-------- Records for this exercise

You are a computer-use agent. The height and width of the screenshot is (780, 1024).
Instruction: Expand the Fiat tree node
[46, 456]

----------------
-------- Records for this exercise

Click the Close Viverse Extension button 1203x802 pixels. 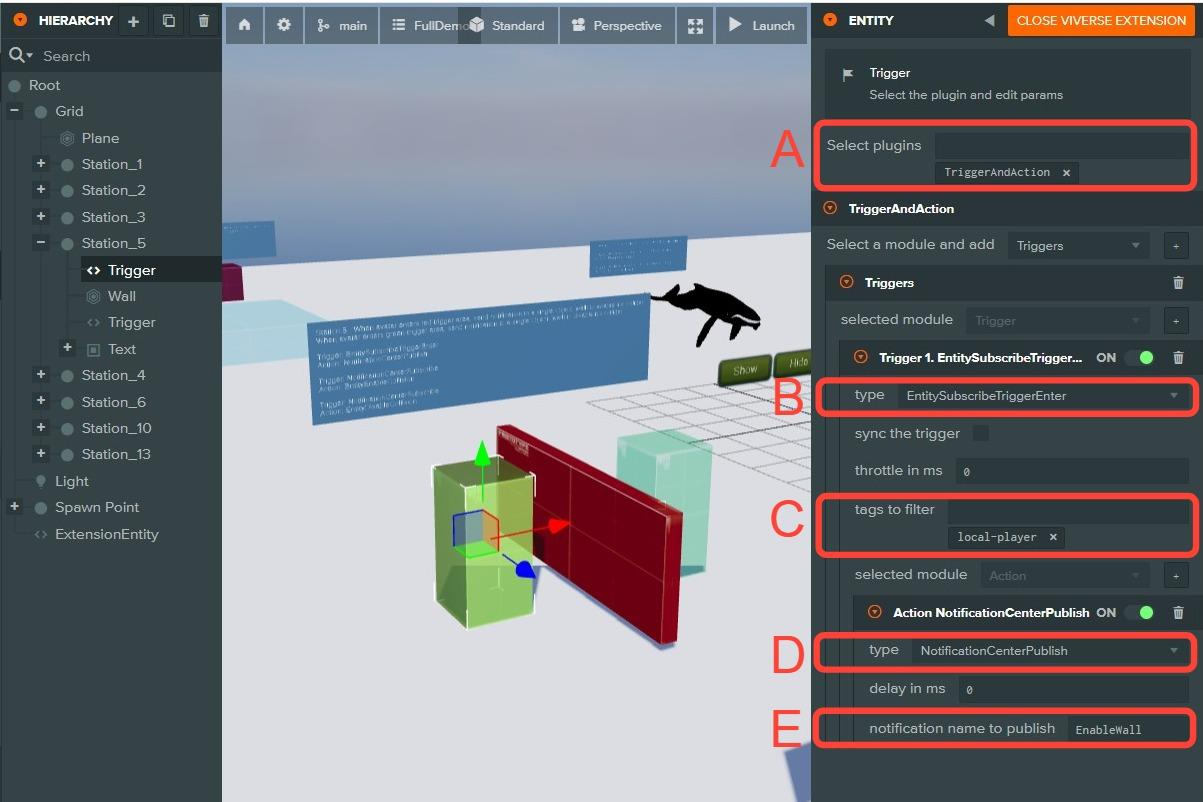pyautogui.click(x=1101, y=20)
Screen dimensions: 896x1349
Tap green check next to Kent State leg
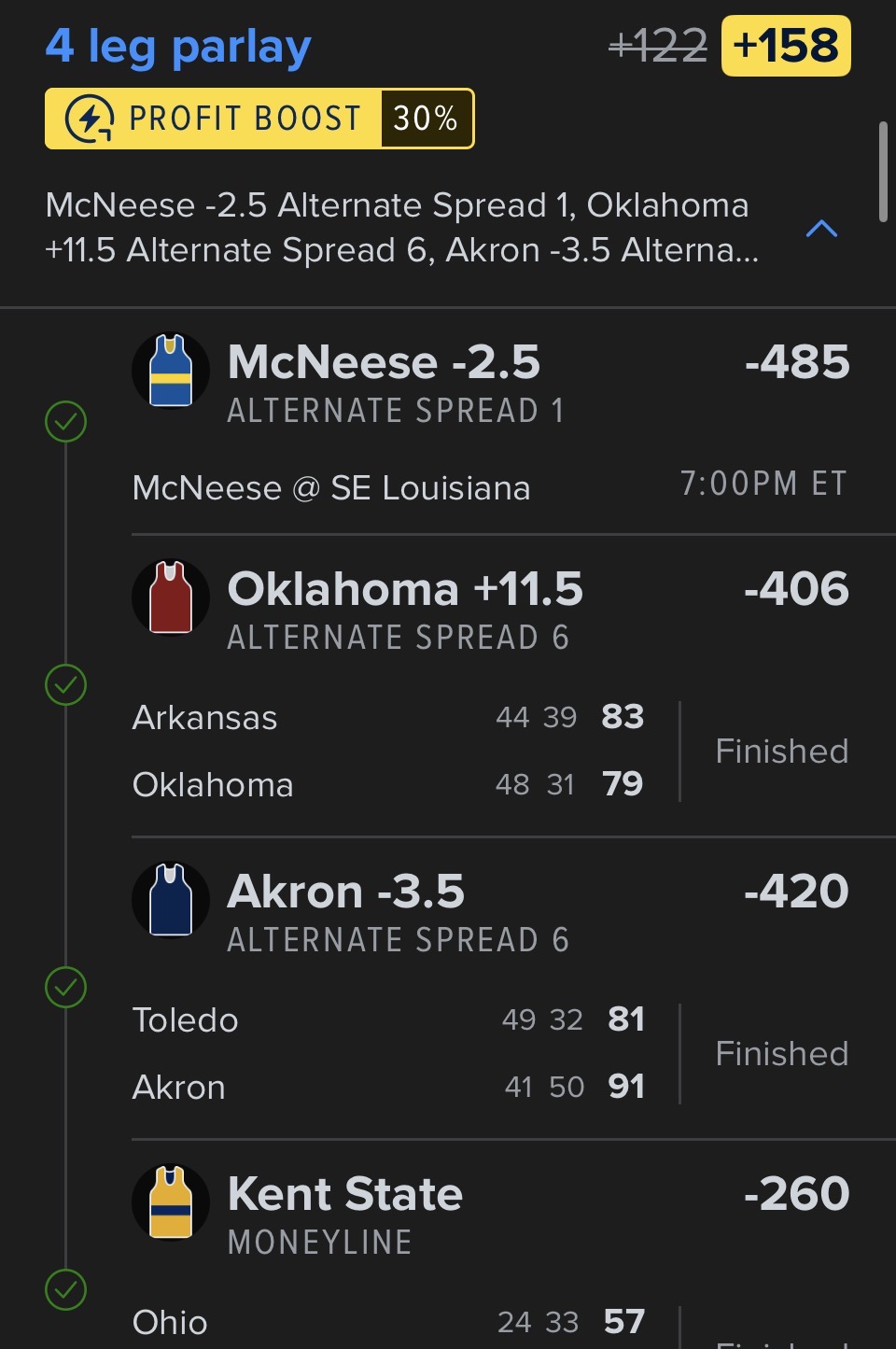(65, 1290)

----------------

### What is being asked
Filter the data above down to the lines that contain the string "Fiat", and copy each of those lines. Case counts.

### Expected answer
Instruction: Expand the Fiat tree node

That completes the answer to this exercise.